# Accountants Expertise Needed for Point at Poipu bill



## Kauai Kid (Oct 11, 2011)

Just got my bills today and was expecting to see the Water Instrusion Assessment for year one of $3535.99 for our two weeks every year.

Here is what the bill states for a single week

AOAO MAINTENANCE FEES $427.81
AOAO MAINTENANCE FEES WATER INSTRUSION $5893.32
VOA CHG AND EXPENSES $831.47
GENERAL EXCISE TAX $34.64
PROPERTY TAX $54.40
ARDC ROC VOLUNTARY CONTRIBUTION $5
WATER INTRUSION PMT OPTION CREDIT $-3893.32

AMOUNT DUE  $3353.32

Where is the first payment of $3535.99 for two weeks reflected on the bill?  I supposed for each individual week the payment would be 3535.99/2 or $1767.995/wk

I'm confused.  Not surprising since I have trouble balancing the checkbook every month.   


Mahalo,


Sterling


----------



## T_R_Oglodyte (Oct 12, 2011)

Sterling - 

I haven't received my bill yet, but that sure looks like the assessment for a single one-week interval.

The $5893.32 is the full assessment for one interval; after application of a $3993.32 credit that leaves a net payment of $2000 for the water intrusion project for this year.

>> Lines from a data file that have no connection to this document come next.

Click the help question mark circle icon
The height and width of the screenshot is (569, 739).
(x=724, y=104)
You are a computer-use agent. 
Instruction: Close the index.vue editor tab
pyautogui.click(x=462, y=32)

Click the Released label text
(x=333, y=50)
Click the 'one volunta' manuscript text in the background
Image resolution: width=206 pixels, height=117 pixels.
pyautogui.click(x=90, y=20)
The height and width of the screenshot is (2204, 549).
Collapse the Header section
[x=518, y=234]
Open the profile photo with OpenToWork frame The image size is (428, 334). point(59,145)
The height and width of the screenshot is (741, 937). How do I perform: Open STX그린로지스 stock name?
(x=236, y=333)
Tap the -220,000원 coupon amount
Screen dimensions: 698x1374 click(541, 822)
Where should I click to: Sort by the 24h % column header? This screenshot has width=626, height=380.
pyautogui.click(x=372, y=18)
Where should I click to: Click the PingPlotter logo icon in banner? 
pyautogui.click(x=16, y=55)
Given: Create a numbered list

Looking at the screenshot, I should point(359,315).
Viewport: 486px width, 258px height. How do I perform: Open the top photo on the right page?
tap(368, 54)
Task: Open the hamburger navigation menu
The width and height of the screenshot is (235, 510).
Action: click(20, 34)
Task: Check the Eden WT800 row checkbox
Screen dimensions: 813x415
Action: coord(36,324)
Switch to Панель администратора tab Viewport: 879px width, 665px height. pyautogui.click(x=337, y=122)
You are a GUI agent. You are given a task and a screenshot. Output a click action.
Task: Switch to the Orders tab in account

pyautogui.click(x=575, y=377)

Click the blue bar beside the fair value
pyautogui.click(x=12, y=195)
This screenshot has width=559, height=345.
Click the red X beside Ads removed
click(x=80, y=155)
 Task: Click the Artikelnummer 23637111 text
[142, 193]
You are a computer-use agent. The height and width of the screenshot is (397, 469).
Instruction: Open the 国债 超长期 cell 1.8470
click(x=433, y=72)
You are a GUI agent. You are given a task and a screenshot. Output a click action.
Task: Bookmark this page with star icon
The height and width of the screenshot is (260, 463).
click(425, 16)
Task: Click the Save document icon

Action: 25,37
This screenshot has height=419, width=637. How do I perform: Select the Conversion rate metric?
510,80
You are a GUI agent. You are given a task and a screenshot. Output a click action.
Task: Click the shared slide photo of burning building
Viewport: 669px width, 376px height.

If you own two intervals I would expect that all of those amounts would be double.


----------



## Kauaigrl00 (Oct 12, 2011)

This is part of an email I received yesterday from someone when I complained that they call my house and do not give me a toll free number and told them when I called back and had to leave a message to email me since I will not pay for the call (we own 1 week a year, 2 bedroom, oceanfront):

Your total amount due ($3353.32) is your 2012 maintenance fee invoice in the amount of $1348.02 and $2000.00 of your Water Intrusion Assessment.  We have initiated a fixed payment plan to assist with this invoice; as such, this year your are only being invoiced for $2000.00 of your $5893.32 Water intrusion Assessment with a remaining amount of $3893.32.  In January of 2013, $2000.00 of this amount will be due, leaving a balance of $1893.32.  This balance will be due January 1, 2014, along with your 2014 maintenance fees. We sincerely appreciate your understanding and your support.


----------



## Kauai Kid (Oct 12, 2011)

I received two bills, one for each of the two weeks we own.

Both bills are identical to my first post.  If we owned one week the first payment for water intrusion should be $2,000 We own two weeks so the water intrusioni first payment should be $3535.99 according to the blue schedule.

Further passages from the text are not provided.